The product range developed by Crown Windley included box angle plates, squares and master straight edges. Crown products were a fundamental need during the first and second world wars as precision engineering became a necessary part of the war effort.
The Introduction of Granite
In the 1940s, the demand for metal increased due to the second world war, but its availability limited. The introduction of granite for surface plates is credited to an American monument and metal shop owner called Wallace Herman. Along with his colleague Donald V Porter, they started using granite instead of metal for surface plates. It was soon established that black granite made a great alternative to metal due to its strength and vibration damping.
In Britain, Crown Windley also investigated granite as an alternative to metal and discovered it to be superior. Engineers working with iron had to spend a great amount of time to “stress relieve” an iron casting. As a natural substance granite has been weathering in the ground since time began so it is already stress-free!
The benefits of granite as a hard-wearing surface plate that is non-magnetic and resistant to corrosion meant that iron was no longer the preferred material.
As the engineering industry developed granite remained the preferred material for surface plates. In 2002, Crown Windley joined Eley Metrology. Eley had been manufacturing granite surface plates since 1976 and had started producing coordinate measuring machines with all granite guides. These are hand lapped to tolerances of 2 microns. Air bearings run superbly well on the high precision flatness and straightness that can be achieved with granite.
Eley’s coordinate measuring machines, as well as the ground-breaking Long Bore Machine (LBM), have the main bed and the X & Y Axis produced in granite. These plates are produced to limits that would be impossible in any other material other than granite.
Surface Plate Calibration
Like all items employed during the engineering manufacturing processes, wear does take place.

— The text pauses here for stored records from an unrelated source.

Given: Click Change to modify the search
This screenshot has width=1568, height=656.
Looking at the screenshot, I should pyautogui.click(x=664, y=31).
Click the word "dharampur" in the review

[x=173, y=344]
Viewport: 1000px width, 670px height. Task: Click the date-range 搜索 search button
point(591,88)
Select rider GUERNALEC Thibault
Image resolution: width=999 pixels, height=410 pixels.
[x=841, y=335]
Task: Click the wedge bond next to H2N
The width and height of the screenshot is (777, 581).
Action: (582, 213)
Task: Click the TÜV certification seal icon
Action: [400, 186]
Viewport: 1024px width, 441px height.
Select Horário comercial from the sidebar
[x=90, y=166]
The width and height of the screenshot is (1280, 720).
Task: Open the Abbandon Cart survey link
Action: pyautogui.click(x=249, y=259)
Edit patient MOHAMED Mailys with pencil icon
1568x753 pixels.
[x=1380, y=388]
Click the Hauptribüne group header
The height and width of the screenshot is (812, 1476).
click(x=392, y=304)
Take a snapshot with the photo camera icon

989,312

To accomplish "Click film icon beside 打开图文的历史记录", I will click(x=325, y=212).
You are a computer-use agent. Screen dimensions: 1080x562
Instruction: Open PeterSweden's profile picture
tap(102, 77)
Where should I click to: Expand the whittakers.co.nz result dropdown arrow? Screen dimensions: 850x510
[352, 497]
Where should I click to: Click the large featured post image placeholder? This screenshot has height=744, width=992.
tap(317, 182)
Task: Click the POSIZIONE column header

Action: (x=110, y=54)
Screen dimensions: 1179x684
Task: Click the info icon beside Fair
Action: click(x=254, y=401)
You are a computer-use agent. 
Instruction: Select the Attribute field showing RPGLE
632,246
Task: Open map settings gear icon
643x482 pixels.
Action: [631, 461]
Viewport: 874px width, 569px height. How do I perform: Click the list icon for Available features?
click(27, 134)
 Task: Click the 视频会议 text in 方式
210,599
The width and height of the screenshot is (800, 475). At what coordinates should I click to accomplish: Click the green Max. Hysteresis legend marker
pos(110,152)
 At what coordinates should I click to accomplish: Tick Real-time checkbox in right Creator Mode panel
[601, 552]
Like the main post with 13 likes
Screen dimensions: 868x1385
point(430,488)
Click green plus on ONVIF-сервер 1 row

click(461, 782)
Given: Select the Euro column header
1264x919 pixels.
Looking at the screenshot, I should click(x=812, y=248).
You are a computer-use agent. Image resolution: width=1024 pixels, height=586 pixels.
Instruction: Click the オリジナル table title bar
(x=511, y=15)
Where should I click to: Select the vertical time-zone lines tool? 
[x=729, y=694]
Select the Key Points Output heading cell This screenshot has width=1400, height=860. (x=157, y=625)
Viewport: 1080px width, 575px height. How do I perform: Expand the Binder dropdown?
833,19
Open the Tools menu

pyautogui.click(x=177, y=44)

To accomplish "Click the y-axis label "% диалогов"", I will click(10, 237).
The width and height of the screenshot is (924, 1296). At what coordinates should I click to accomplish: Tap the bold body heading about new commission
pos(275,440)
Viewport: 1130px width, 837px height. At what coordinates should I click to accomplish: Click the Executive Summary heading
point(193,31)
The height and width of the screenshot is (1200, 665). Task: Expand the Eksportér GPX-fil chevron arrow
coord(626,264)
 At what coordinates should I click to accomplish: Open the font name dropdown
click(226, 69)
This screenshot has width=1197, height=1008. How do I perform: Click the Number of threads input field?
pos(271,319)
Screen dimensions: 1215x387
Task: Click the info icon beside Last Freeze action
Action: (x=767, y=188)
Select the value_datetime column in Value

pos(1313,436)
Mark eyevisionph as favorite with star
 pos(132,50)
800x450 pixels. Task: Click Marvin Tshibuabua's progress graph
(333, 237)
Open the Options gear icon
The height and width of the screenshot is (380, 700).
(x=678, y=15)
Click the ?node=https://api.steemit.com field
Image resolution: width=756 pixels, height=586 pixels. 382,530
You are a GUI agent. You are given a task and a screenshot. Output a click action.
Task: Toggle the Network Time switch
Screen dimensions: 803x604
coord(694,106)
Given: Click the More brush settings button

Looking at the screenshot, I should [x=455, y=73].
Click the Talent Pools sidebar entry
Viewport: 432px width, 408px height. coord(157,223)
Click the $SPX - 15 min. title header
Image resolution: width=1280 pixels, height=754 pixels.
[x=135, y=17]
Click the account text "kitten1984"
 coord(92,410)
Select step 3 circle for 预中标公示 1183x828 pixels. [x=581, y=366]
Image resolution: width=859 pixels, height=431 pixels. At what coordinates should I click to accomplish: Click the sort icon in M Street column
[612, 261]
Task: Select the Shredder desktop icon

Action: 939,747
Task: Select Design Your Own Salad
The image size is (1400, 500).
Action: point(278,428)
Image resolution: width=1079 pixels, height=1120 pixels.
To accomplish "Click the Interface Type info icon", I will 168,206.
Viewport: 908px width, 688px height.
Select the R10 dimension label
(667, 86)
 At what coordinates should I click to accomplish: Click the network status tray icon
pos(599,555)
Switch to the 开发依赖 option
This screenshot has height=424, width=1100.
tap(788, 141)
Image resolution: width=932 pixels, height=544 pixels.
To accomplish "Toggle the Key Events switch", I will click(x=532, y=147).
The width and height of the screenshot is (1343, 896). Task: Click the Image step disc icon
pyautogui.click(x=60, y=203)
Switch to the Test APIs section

Even granite may need re-conditioning before certifying the flatness in accordance with BS817.
It is a great advantage to carry out the res-surfacing work on-site. There is no need to employ a large surface grinding machine. A skilled engineer can perform this work by hand even on the largest table within a matter of days.
Although granite is a hard-wearing material, damage can still occur. It is important to follow guidance on surface plate maintenance to ensure they stay in good working order.
Eley Metrology, along with Crown Windley personnel, continues with both the sale of new granite plates and the service support and resurfacing of those that require re-certification.
The History of Surface Plates
The surface plate could be considered an important but underrated tool in the history of engineering. Having a standard to work from to ensure parts could be machined consistently is of great importance to modern engineering. The skill and expertise in standardising equipment and tools over the decades have had the surface plate at the base of everything.
It has been 80 years since granite began as an alternative to cast iron and it is now completely established as the foundation to many standards in the metrology field. The coordinate measuring machine (CMM) and the Long Bore Machine (LBM) represent the ultimate acknowledgement of granite as the only material used in this vital area of metrology.